The ease of dichotic listening and selective attention to a single ear also occurs in most bilateral CI listeners. Goupell et al. (2016) tested 11 adult bilateral CI listeners and found nine listeners had relatively symmetric abilities in attending to the right or left ear. The other two listeners could easily attend to their right ear, but demonstrated great difficulty attending to their left ear despite explicit instruction. The inability to easily attend to the left ear was also found in two of 10 children with bilateral CIs—those who had the longest interimplant durations (Misurelli et al., 2020). Other bilateral CI listeners in a separate study (Goupell, Stakhovskaya, et al., 2018) had a similar difficulty perceiving sound presented to one of their ears with dichotic presentation, but this did not occur with monaural presentation. This subset of results in bilateral CI listeners appears to have some similarities to the loss of binocular vision caused by the amblyopia phenomenon (Barrett et al., 2004; Kaplan et al., 2016; Whitton & Polley, 2011), as one explanation for the data was that these few listeners were unable to attend to an ear because its input was not perceived under dichotic presentation.

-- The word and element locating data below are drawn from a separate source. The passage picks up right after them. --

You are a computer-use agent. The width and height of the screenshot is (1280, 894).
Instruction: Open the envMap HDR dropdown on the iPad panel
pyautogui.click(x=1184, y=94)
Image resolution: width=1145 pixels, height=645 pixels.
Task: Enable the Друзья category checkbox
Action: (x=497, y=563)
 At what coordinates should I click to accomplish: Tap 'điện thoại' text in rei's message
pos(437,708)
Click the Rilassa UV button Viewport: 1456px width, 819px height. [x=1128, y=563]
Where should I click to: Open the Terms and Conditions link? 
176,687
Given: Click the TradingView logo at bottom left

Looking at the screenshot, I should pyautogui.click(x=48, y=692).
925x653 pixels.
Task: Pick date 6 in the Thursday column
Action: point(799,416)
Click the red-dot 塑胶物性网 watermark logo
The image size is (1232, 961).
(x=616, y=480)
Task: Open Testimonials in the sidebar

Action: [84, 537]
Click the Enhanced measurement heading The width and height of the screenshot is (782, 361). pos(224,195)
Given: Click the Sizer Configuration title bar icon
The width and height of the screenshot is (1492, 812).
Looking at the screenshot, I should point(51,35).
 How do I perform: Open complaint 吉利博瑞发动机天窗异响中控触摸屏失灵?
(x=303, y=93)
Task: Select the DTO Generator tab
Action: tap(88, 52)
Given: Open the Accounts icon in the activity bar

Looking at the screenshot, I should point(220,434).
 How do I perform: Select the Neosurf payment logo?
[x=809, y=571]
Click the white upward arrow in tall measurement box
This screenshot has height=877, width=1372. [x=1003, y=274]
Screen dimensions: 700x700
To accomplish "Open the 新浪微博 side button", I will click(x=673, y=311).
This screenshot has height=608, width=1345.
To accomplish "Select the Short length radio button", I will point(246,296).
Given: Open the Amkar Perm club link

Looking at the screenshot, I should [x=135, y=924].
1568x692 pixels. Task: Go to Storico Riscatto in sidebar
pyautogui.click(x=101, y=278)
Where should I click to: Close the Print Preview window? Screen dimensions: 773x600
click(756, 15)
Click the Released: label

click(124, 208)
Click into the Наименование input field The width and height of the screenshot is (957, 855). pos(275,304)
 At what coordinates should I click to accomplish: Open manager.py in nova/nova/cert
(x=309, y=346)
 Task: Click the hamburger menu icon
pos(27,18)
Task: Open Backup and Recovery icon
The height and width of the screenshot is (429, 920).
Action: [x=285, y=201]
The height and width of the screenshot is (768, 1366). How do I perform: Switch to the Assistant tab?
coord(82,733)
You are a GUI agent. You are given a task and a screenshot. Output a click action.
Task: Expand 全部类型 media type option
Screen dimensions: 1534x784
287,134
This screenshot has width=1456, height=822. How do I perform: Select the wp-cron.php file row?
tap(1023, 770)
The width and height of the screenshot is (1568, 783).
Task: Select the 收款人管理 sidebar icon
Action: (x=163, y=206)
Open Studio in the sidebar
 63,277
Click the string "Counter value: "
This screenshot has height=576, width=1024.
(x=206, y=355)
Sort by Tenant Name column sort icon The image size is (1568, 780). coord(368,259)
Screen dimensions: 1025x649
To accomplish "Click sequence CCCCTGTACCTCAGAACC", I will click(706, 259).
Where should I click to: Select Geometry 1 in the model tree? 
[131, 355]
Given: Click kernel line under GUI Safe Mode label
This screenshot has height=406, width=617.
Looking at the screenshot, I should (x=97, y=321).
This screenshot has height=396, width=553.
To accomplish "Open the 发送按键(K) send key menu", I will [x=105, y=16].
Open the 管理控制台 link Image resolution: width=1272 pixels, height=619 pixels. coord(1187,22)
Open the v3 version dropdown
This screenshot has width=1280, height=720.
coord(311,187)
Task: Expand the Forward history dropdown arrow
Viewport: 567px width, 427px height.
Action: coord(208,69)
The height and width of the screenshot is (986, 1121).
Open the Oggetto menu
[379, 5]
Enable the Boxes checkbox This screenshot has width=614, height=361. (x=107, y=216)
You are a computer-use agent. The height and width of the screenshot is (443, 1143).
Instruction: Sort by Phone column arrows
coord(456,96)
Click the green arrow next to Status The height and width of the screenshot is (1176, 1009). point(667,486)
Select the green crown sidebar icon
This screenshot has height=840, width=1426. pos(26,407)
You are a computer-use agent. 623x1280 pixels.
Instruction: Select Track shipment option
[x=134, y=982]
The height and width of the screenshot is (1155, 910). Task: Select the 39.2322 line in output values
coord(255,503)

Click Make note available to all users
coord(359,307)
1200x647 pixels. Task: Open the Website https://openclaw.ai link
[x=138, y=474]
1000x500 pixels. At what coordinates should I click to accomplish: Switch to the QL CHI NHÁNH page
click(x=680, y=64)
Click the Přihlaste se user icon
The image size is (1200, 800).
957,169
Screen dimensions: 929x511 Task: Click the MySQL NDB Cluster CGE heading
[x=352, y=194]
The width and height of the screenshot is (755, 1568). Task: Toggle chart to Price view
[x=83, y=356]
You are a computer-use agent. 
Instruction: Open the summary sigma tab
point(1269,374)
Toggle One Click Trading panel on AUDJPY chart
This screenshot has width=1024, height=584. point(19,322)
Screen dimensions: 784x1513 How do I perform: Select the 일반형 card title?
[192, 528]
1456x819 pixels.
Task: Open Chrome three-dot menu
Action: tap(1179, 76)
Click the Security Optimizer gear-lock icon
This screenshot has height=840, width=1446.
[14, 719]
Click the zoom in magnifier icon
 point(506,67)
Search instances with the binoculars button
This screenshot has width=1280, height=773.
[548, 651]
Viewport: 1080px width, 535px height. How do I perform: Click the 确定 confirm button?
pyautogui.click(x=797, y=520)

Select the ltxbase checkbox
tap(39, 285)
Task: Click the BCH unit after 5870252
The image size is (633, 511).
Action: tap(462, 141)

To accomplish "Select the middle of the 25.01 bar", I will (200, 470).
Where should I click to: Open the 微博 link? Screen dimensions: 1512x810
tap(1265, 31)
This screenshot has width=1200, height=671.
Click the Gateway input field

While there is mounting evidence for difficulty in understanding speech with asymmetrical inputs, particularly for accessing spatial-hearing benefits, the heterogeneity of the CI population (differences in performance due to biological, surgical, and device-related factors; Litovsky et al., 2012) makes it difficult to separate effects due to functionally asymmetrical performance from developmental problems like an amblyopia-like effect (i.e., amblyaudia; see Kaplan et al., 2016, for a review). Therefore, the purpose of this study was to determine whether there are consequences to auditory processing of speech through asymmetrical inputs in the absence of developmental issues, which are often difficult to assess (Whitton & Polley, 2011). To avoid the variability that occurs in clinical populations, we produced asymmetrical inputs through a signal processing technique called “channel vocoding” (Dudley, 1939; Shannon et al., 1995), degrading the signals parametrically and independently in each ear. We hypothesized that it would be more difficult to attend to a relatively poorer ear and ignore a relatively better ear. We simulated two forms of hearing asymmetry with a CI in this study. In Experiments 1 and 2, we simulated differential spectral resolution, which is related to physical placement of the electrodes, how electrical fields interact and overlap in the cochlea, and neural degeneration (e.g., Croghan et al., 2017; Friesen et al., 2001). In Experiment 3, we simulated differential electrode array insertion depths across the ears to produce a frequency-to-place mismatch or “shift” of frequency information. These conditions simulate some of the asymmetrical ear differences that could occur in the CI population.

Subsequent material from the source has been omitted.